- _What you are asked to do_: Pictures stay out. All the rest of the records must be repeated exactly.

- - - - -

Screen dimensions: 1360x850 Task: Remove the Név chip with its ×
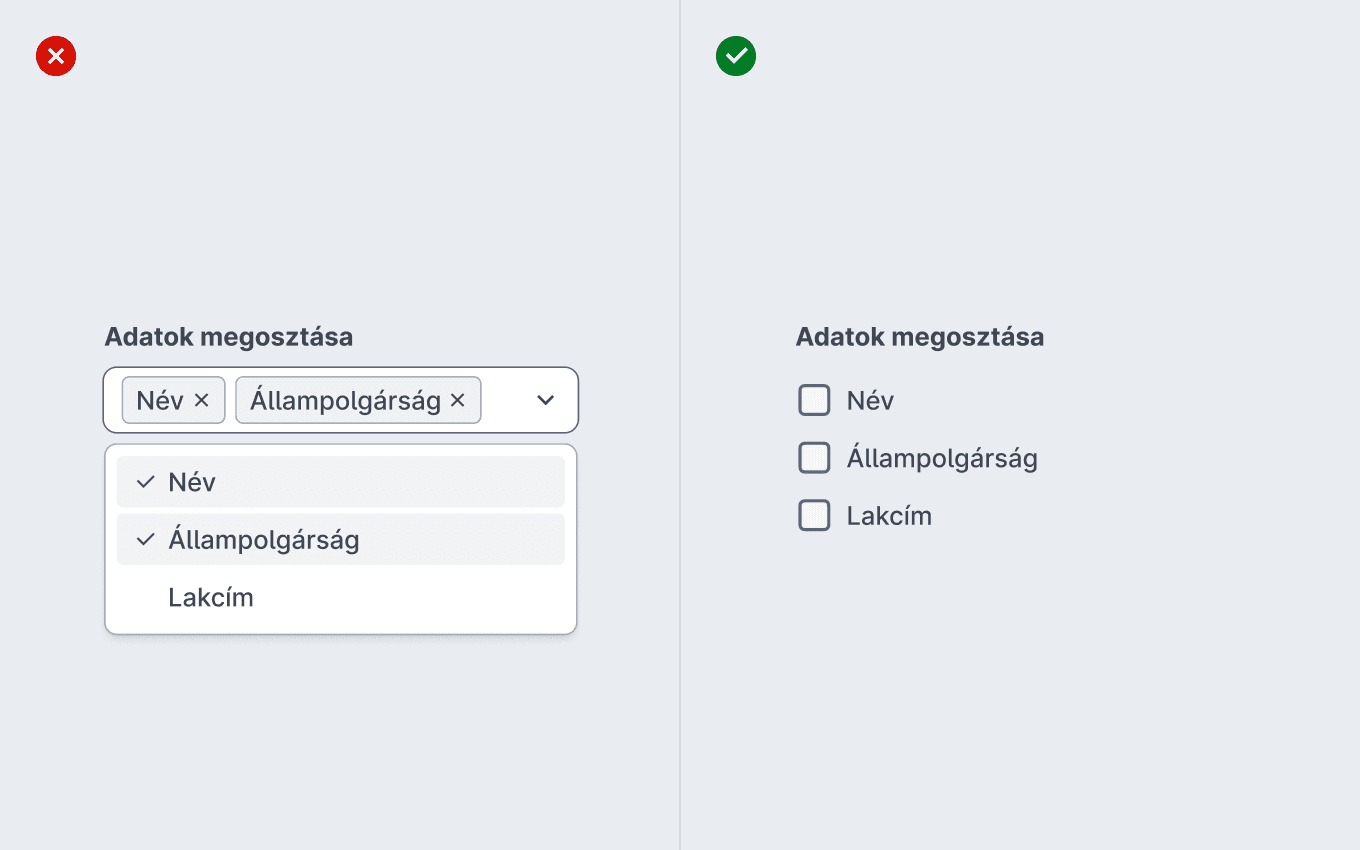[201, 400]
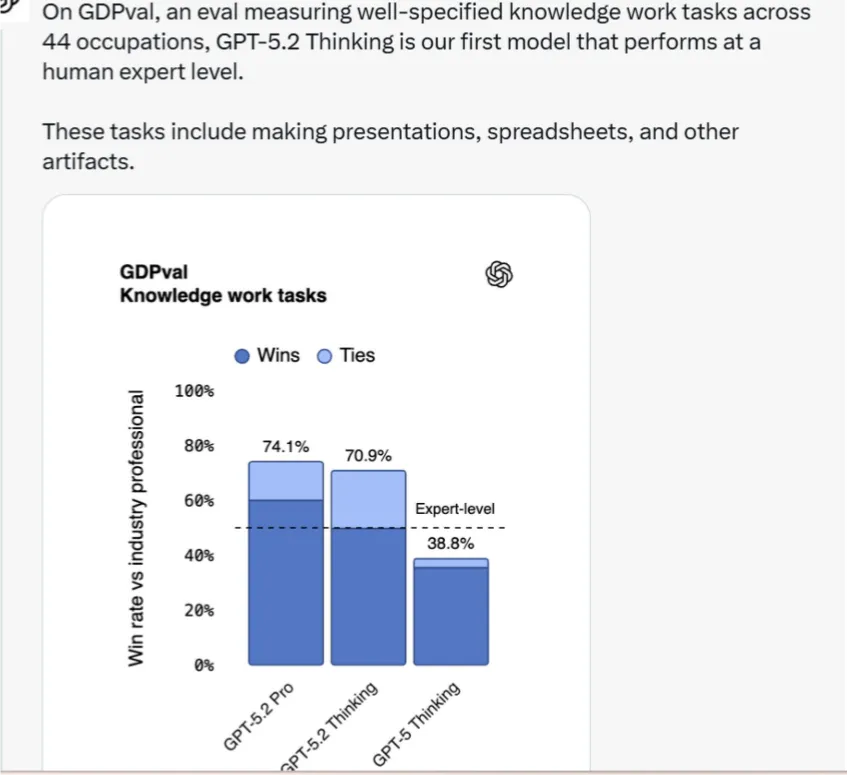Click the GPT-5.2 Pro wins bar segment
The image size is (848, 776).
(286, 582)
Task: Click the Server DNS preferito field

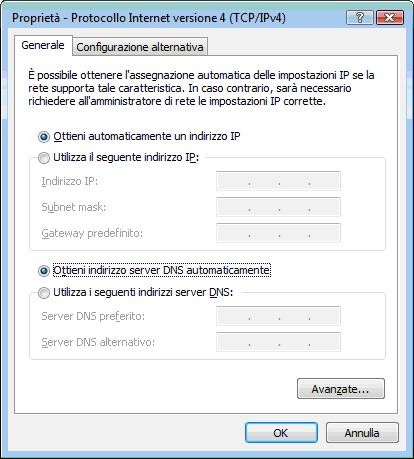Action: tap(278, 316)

- - - - -

- _Worked solution_:
Screen dimensions: 1360x850 Task: Remove the Név chip with its ×
[201, 400]
Click the GPT-5.2 Pro wins bar segment
The image size is (848, 776).
(286, 582)
Task: Click the Server DNS preferito field

Action: tap(278, 316)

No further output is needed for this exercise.